La limite de viabilité est fixée par
l'Organisation Mondiale de la Santé à 22 semaines et/ou 500
grammes. Tous les prématurés naissant à ces termes ou
poids ne sont pas égaux et le contexte de la naissance (chorioamniotite,
retard de croissance associé, maturation pulmonaire etc.) va
également intervenir dans cette viabilité et la
décision d'une prise en charge active. Actuellement la
réanimation d'attente, en présence de signes de vitalité
à la naissance et d'un contexte favorable, est pratiquée dans
notre service pour les ages gestationnels compris entre 24 et 25 semaines. Au
delà de 25 semaines tous sont pris en charge. Avant 24 semaines le
contexte de naissance, l'histoire parentale et leurs souhaits sont pris en
compte tout en sachant que le pronostic vital à ces âges est
très compromis.
Des décisions peuvent avoir été prises
avant la naissance. Nous sommes parfois informés avant la naissance de
pathologies graves sans espoir thérapeutique (Anomalies
cérébrales ou cardiaques). La décision d'interruption
médicale de la grossesse est proposée au couple mais ils peuvent
demander à poursuivre la grossesse. Il s'agit parfois d'un déni
de la pathologie anténatale ou d'un espoir que les médecins se
soient trompés mais parfois il s'agit pour eux d'un refus du foeticide
qui est incompatible avec leurs convictions.
Une des particularités de la médecine
pédiatrique et surtout néonatale est que le soigné ne
décide pas pour lui. La prise de décision est rendue parfois
complexe par la relation triangulaire parent enfant soignant.
L'objectif du soin est de guérir le patient ou du moins
soulager sa souffrance mais aussi de s'assurer du bien être des parents.

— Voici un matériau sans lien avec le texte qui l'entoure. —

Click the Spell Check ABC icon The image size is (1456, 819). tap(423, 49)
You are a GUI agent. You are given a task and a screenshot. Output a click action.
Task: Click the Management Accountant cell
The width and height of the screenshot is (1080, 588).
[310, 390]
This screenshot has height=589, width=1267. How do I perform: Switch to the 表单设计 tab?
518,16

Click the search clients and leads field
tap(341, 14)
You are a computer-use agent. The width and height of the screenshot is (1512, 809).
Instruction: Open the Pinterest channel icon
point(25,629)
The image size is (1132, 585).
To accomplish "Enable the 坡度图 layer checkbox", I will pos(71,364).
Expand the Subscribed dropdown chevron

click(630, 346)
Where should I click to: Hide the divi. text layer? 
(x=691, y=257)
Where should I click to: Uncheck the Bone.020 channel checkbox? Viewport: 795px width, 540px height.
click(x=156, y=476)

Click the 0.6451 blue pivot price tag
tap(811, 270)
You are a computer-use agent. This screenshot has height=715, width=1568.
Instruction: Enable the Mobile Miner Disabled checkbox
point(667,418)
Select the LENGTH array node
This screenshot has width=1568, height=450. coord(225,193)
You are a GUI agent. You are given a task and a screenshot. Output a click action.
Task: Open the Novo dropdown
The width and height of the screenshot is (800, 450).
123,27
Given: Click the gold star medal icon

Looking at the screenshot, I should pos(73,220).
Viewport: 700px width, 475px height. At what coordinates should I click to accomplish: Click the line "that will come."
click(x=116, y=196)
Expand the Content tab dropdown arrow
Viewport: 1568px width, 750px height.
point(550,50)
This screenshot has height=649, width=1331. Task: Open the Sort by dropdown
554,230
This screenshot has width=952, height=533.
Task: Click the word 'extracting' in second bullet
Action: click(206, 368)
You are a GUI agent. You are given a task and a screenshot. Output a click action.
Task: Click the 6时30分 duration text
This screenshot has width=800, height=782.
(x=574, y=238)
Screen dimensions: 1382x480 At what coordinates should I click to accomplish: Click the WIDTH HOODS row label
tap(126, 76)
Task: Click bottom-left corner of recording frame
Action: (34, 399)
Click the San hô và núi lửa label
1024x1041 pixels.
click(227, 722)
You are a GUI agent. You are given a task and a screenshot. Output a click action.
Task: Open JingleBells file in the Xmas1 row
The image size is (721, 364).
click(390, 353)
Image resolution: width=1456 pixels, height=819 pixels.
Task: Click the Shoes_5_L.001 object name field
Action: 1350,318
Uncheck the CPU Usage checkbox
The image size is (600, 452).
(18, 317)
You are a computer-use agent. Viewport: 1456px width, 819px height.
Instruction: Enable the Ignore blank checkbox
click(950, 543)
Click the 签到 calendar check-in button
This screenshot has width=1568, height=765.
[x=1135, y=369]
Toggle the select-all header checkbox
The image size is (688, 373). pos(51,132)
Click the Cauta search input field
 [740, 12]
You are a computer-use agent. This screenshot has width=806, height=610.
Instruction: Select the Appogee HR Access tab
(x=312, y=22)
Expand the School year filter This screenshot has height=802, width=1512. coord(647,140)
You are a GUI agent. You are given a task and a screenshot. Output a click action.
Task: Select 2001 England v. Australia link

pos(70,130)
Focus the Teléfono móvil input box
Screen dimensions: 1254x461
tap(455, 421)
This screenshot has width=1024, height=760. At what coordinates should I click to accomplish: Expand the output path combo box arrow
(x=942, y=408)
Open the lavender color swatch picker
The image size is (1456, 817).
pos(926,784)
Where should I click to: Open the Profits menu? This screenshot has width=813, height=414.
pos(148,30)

On le voit bien dans les cas où l'enfant peut être sauvé
mais avec des séquelles tellement importantes
65
que les parents devront réorganiser complètement
leur vie pour s'en occuper. Le principe de bienfaisance à court terme
pour l'enfant, conduit à long terme à une situation de souffrance
pour les parents qui peuvent en vouloir à l'équipe
médicale de s'être acharnée pour rien.
Le statut juridique du nouveau-né, s'il est celui de
toute personne à partir du moment où il est déclaré
vivant et viable, a bénéficié de dispositions
particulières (Loi n° 2005-370 du 22 avril 2005 relative aux droits
des malades et à la fin de vie dite loi Leonetti et Décret
n°2006-120 du 6 février 2006)
Il existe donc toujours une séparation radicale entre
la condition foetale et la condition néonatale en droit français,
mais au-delà de cet aspect, la naissance permet la reconnaissance de
l'enfant par ses parents. Même si en période anténatale le
couple a pu déjà voir son futur enfant par le biais des
échographies, ce n'est vraiment qu'à la naissance, par le
croisement des regards entre l'enfant et ses parents, que sa condition va
changer. Emmanuel Lévinas (13) affirme qu'en définitive,
le surgissement du visage nous convoque à la responsabilité de ce
visage. « Autrui me concerne avant toute dette que j'aurais
contractée à son égard, je suis responsable de lui
indépendamment de toute faute commise vis-à-vis de lui. Cette
relation où l'obligation à l'égard d'autrui prime tout ce
que je pourrais attendre de lui est essentiellement asymétrique
». C'est donc la naissance et la rencontre avec
ce visage qui va changer la condition du foetus et non pas
l'âge gestationnel.
On passe par trois phases : la « naissance » quand
la mère sent son enfant bouger et le voit à l'échographie,
la « connaissance » au moment de l'accouchement et la «
reconnaissance » après avoir établi une relation avec
lui.
Cette reconnaissance est perturbée en période
néonatale si l'hospitalisation a eu lieu avant que l'enfant rentre
à domicile. Il peut y avoir alors des problèmes d'attachement
altérant le lien parent enfant.
De cette spécificité du nouveau-né
découle la notion que sa vie devrait toujours être
respectée, alors que celle du foetus peut être interrompue dans
certains cas.
Tous ces éléments font que la réflexion
éthique est unique dans ce domaine de la médecine.